Waiting for the State of the Union

The President's annual address to Congress on "the state of the Union" is prescribed in the Constitution. Or, rather, the message itself is. As is well known, Thomas Jefferson abandoned his Federalist predecessors' practice of addressing Congress in person, perceiving it to be too monarchical. And for 112 years no President ever again addressed Congress in person, until the Anglophile Woodrow Wilson resumed custom in 1913. 
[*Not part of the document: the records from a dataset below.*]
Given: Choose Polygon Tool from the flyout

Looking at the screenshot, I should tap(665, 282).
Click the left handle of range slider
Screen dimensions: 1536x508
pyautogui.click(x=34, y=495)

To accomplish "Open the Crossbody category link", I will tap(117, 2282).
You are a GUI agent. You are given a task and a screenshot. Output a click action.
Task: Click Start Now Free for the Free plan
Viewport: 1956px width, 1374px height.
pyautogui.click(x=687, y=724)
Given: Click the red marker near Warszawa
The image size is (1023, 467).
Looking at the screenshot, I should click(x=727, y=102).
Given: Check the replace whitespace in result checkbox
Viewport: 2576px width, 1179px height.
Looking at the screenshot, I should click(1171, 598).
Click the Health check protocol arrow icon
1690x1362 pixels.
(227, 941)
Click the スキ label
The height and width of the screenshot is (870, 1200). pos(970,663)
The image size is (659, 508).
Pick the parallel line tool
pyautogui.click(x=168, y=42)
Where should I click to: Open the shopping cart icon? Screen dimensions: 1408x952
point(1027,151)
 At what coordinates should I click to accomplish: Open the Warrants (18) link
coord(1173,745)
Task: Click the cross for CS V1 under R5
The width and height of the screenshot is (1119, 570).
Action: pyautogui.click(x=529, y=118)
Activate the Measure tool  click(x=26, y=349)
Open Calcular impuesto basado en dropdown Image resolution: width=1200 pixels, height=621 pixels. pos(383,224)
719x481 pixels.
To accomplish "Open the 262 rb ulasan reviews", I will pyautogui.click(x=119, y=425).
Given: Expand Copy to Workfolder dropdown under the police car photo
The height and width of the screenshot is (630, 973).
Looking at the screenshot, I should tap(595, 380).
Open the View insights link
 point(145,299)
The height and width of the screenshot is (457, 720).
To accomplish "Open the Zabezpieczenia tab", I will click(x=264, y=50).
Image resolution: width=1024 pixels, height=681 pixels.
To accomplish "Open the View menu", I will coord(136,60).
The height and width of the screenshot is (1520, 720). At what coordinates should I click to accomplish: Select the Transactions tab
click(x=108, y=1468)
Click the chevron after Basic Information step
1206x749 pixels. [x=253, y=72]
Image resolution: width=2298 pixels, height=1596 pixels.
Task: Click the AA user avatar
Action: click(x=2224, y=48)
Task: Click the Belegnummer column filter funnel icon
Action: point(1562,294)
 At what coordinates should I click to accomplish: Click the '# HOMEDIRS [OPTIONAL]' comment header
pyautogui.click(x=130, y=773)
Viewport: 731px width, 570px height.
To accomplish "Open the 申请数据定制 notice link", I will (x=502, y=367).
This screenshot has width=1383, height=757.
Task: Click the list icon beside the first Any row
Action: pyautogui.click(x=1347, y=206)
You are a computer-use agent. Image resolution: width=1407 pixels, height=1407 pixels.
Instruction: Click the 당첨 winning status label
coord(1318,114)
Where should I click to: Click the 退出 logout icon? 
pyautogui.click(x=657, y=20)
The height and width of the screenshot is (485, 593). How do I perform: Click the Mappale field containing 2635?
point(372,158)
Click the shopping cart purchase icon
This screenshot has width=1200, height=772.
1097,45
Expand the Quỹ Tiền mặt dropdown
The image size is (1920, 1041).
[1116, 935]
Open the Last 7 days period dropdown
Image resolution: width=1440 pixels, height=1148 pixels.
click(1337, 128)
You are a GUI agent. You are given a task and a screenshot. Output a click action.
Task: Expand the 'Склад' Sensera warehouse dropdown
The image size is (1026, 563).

Obviously modeled on a European monarch's "Speech from the Throne," the occasion is the closest we come to such regal ceremonial. The President comes to the House Chamber, formally escorted as Head of State. From the House Doorkeeper's traditional cry, Mr. Speaker, the President of the United States, to the President's formulaic introduction by the Speaker, the President embodies the sovereignty of the nation, and is received accordingly. It is and rightly should be an opportunity for some serious, unifying, patriotic uplift 

Unifying regal ritual on this very formal occasion notwithstanding, the event is also a divisively partisan one - reflected not just in the somewhat unbecoming custom of a televised partisan response by the opposite party, but even more dramatically in the partisan applause patterns that periodically punctuate the speech. It is, after all, the President's presentation of his program. Once upon a time, the expectation was that the Congress would debate and act upon the President's proposals - accepting, rejecting, compromising as appropriate. Nowadays, however, the speech is really addressed to the TV audience (in other words, to the voters). In the absence of the deliberation and debate that was originally supposed to characterize the legislative branch, both sides seem instead to concentrate on scoring points prior to the next election.

My guess is that the President will focus heavily on the growing inequality and mobility gap in our society, a situation in which even a the economy is improving and growing ordinary, working people continue to fall behind. I presume he will also highlight how health insurance reform (the Affordable Care Act) is helping address an important dimension of this crisis. I'm sure he'll call for a higher minimum wage and for comprehensive immigration reform. Hopefully, he can make the necessary connections to mobilize a nation to recover the communitarian character that has been in the process of consistently being eroded since 1980. 

But, now, the President has arrived. So let's see what he has to say. And then think more about it tomorrow.